**Input**
______

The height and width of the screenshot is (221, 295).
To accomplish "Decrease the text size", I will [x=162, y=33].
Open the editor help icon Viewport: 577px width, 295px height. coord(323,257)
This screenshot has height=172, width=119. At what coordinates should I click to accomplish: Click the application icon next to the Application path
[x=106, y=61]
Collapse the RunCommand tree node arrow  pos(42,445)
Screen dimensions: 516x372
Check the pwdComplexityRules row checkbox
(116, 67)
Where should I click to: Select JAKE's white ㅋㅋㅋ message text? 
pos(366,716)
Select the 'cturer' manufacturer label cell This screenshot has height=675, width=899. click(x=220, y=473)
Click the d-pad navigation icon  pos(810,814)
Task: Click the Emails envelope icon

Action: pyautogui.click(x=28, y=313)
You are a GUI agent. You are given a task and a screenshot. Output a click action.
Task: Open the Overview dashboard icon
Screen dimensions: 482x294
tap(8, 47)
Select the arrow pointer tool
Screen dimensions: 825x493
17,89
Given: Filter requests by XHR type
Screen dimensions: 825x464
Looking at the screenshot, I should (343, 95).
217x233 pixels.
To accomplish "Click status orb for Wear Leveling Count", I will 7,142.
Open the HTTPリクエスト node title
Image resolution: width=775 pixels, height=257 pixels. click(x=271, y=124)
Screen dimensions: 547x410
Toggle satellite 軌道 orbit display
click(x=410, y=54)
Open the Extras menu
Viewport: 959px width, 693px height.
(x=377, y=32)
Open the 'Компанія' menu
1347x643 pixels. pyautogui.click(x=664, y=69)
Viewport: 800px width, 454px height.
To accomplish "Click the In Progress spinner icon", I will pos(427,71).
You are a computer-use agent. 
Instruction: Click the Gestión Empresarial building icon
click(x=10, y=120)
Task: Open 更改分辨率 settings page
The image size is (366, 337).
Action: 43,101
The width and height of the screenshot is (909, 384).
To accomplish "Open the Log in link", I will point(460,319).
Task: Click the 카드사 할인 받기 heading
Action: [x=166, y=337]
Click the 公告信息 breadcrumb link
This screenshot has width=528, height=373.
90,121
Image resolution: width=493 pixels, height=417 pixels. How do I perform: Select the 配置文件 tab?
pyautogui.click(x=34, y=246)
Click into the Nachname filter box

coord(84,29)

______

**What is required**
Among the lines above, repeat exactly those from the line with "This screenshot has height=172, width=119." to the line with "The width and", counting both ends.

**Result of this exercise**
This screenshot has height=172, width=119. At what coordinates should I click to accomplish: Click the application icon next to the Application path
[x=106, y=61]
Collapse the RunCommand tree node arrow  pos(42,445)
Screen dimensions: 516x372
Check the pwdComplexityRules row checkbox
(116, 67)
Where should I click to: Select JAKE's white ㅋㅋㅋ message text? 
pos(366,716)
Select the 'cturer' manufacturer label cell This screenshot has height=675, width=899. click(x=220, y=473)
Click the d-pad navigation icon  pos(810,814)
Task: Click the Emails envelope icon

Action: pyautogui.click(x=28, y=313)
You are a GUI agent. You are given a task and a screenshot. Output a click action.
Task: Open the Overview dashboard icon
Screen dimensions: 482x294
tap(8, 47)
Select the arrow pointer tool
Screen dimensions: 825x493
17,89
Given: Filter requests by XHR type
Screen dimensions: 825x464
Looking at the screenshot, I should (343, 95).
217x233 pixels.
To accomplish "Click status orb for Wear Leveling Count", I will 7,142.
Open the HTTPリクエスト node title
Image resolution: width=775 pixels, height=257 pixels. click(x=271, y=124)
Screen dimensions: 547x410
Toggle satellite 軌道 orbit display
click(x=410, y=54)
Open the Extras menu
Viewport: 959px width, 693px height.
(x=377, y=32)
Open the 'Компанія' menu
1347x643 pixels. pyautogui.click(x=664, y=69)
Viewport: 800px width, 454px height.
To accomplish "Click the In Progress spinner icon", I will pos(427,71).
You are a computer-use agent. 
Instruction: Click the Gestión Empresarial building icon
click(x=10, y=120)
Task: Open 更改分辨率 settings page
The image size is (366, 337).
Action: 43,101
The width and height of the screenshot is (909, 384).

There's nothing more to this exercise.